— Start of SELECTION —
Adam Hunger-USA TODAY Sports

What will the Suns do in the 2014 Draft? Without knowing if they will be in the lottery (that is, without knowing if they make the playoffs), it's hard to guess what they will do. But here are my thoughts about it.

I begin with this excerpt from an article in the Hangtime Blog, written by Scott Howard-Cooper:

"I think one of the things that’s important for people to realize is that we may not draft four players even if we have four picks (in the 2014 Draft)," (Suns GM Ryan) McDonough told NBA.com. "Our preference would probably be to maybe package a few of them. We’re obviously all looking for stars and we feel like we can put together a package as good, if not better, than any other team in the league if and when a star becomes available. That’s kind of generally what we’ve wanted to do, not only with our draft-pick situation but also with the cap space that we’ve acquired."
The Suns are in an especially good position to trade picks because they have two rookie first-round selections on the current roster, Alex Len and Archie Goodwin, the possibility of four in 2014 and two more in 2015. Taking all those goes well beyond a youth movement. Even if all four choices cannot be spent in the upcoming draft, they could delay only one year, at which point Phoenix would still have the unwanted riches of four in 2015.
— End of SELECTION —
— Start of RECORDED INFORMATION —
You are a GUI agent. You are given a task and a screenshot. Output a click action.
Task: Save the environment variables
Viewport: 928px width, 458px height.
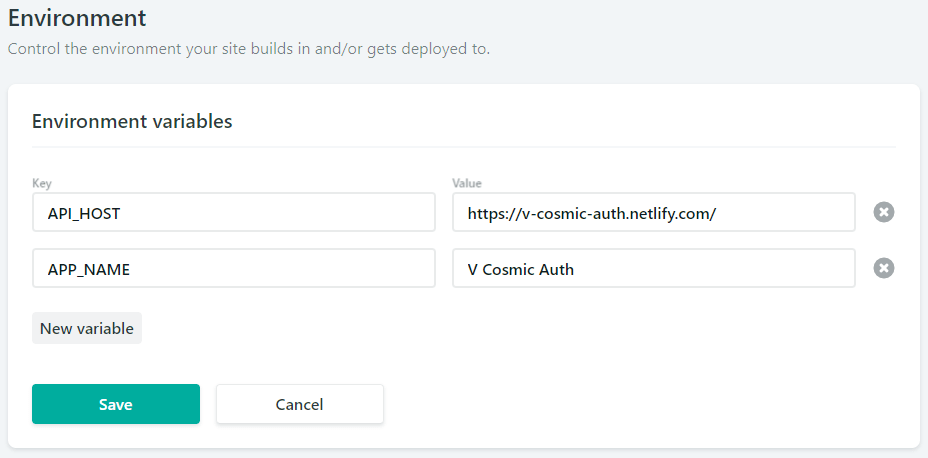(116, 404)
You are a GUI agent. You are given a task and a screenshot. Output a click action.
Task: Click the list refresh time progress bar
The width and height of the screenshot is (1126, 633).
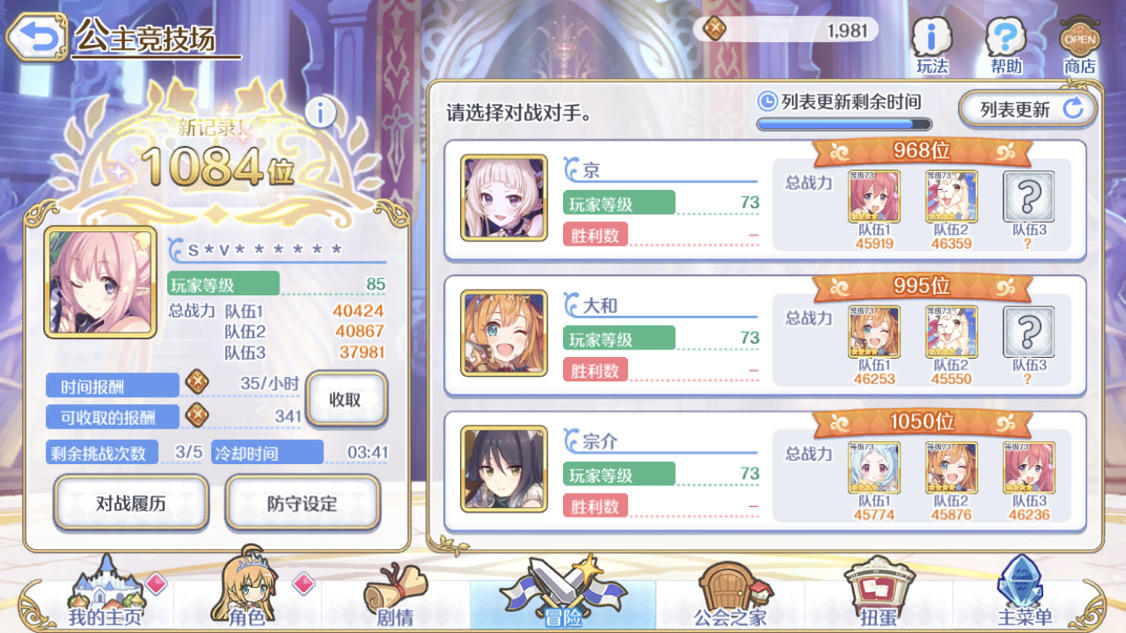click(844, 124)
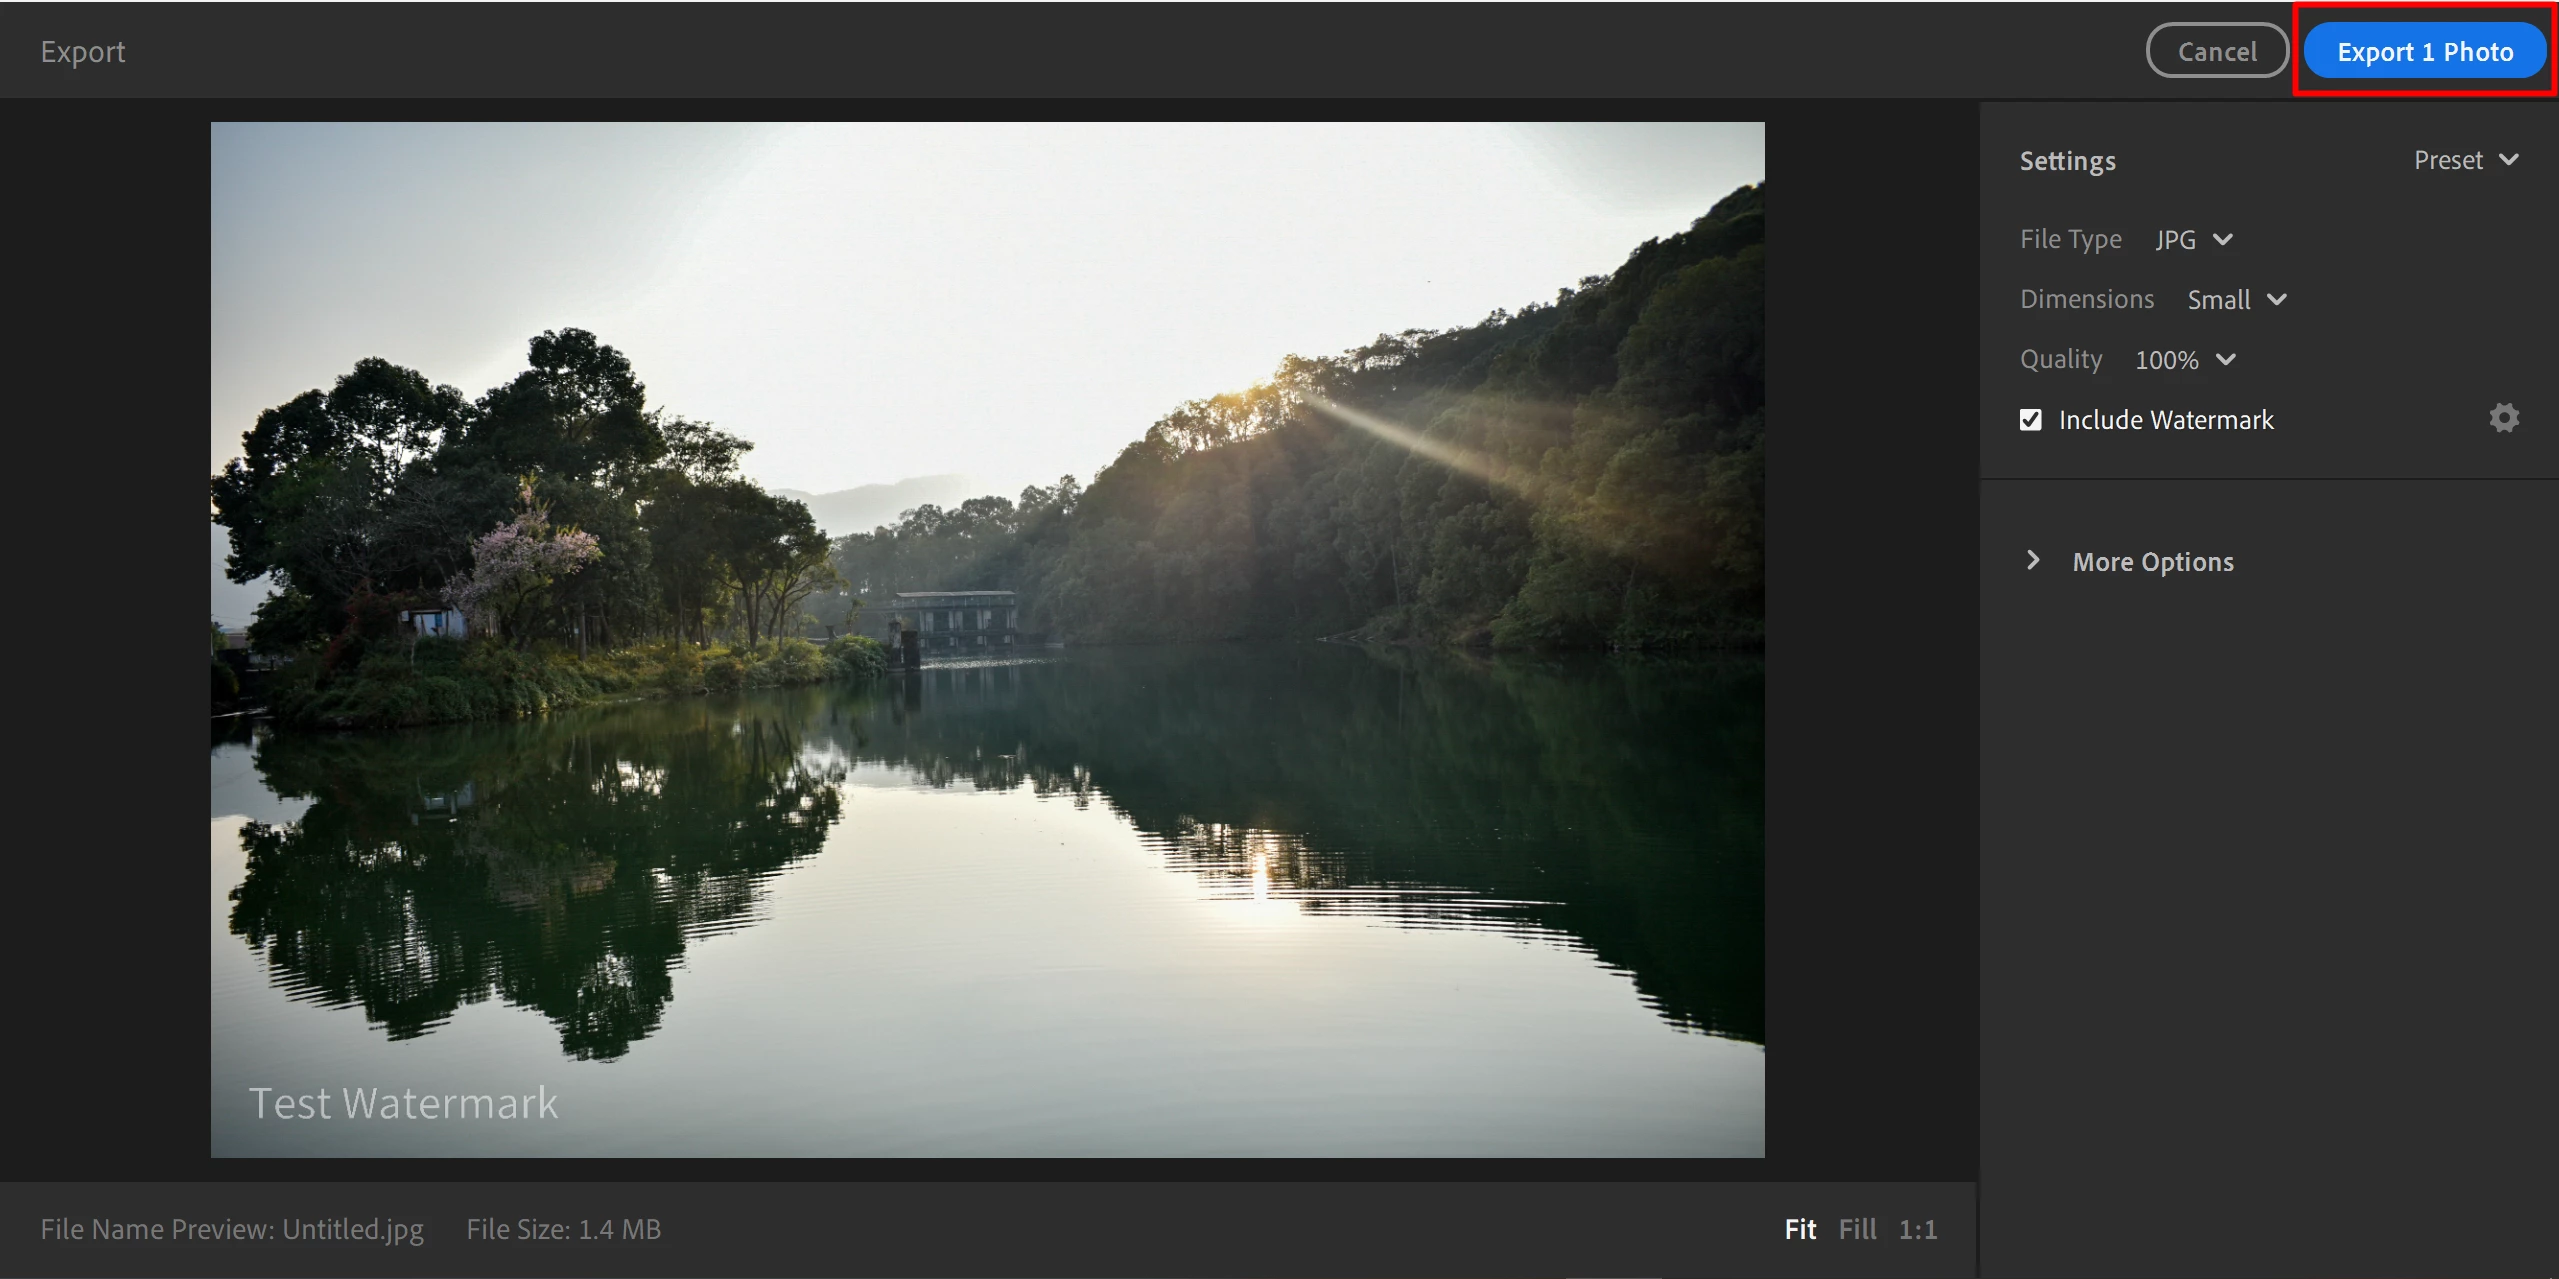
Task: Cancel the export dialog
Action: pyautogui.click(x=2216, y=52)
— End of RECORDED INFORMATION —
§ WRITTEN REQUEST A
Based on the passage about the Suns' 2014 draft, state whether each statement agrees with it: (i) McDonough said the Suns might not draft four players even with four picks; (ii) the Suns have three rookie first-round selections on the current roster; (iii) the quoted excerpt comes from a Hangtime Blog article by Scott Howard-Cooper. Answer each with yes or no and quote the deciding words.
§ WRITTEN REQUEST B
Output the section of the passage about the Suns' 2014 draft from "What will the" to "thoughts about it.", copied verbatim.
§ WRITTEN REQUEST C
Write the next part of the passage about the Suns' 2014 draft, continuing from its final sentence.

§ TASK ANSWER A
(i) Yes: "we may not draft four players even if we have four picks"
(ii) No: "they have two rookie first-round selections on the current roster, Alex Len and Archie Goodwin"
(iii) Yes: "this excerpt from an article in the Hangtime Blog, written by Scott Howard-Cooper"

§ TASK ANSWER B
What will the Suns do in the 2014 Draft? Without knowing if they will be in the lottery (that is, without knowing if they make the playoffs), it's hard to guess what they will do. But here are my thoughts about it.

§ TASK ANSWER C
McDonough's position makes sense. The Suns drafted two picks last summer, they have three picks this summer, and will have three-four picks next summer. There's not enough room on the roster for all those selections, much less, the staff time and playing minutes to develop all those picks. The Suns have an embarrassment of riches, and they'll surely be looking to make a deal with them this summer and next summer.

Undoubtedly the Suns would love to package some picks and move-up in this year's draft. It remains to be seen if they can find a team that's willing to take the bait in a draft that's loaded with quality players in the top10-12 picks. But for my purposes, I will assume the Suns make the playoffs, and will keep all three of their 2014 picks.

Who might they draft? To make my guesses, I have made the additional assumptions:

First, I don't see the Suns selecting a center, unless injuries or trades impact the team. The Suns have two young centers in Miles Plumlee and Alex Len who could use more development, and Mark Morris has been surprisingly effective as a reserve center. Unless the Suns miss the playoffs, win a top lottery position, and can get Joel Embiid, I don't see them selecting a center in the the first round.

Second, I don't see the Suns selecting a point guard, unless injuries or trades impact the team. The Suns have two PGs in Eric Bledsoe and Goran Dragic who will get a lot of minutes. I don't know if it makes sense to have a rookie sit behind these two. As a 3rd PG, Ish Smith does the job, and if I was GM, I'd keep him.

Yes, Smith is limited - he's a horrible 3PT shooter, for example - but you get what you pay for. At $1 million a year, he's a bargain. (As an aside: my feeling is that his weakness as a 3PT threat are mitigated by the fact that the Suns have so many guys who can shoot the trey. Smith's job is to get the ball to the shooters and scorers, and he does that at an OK level.)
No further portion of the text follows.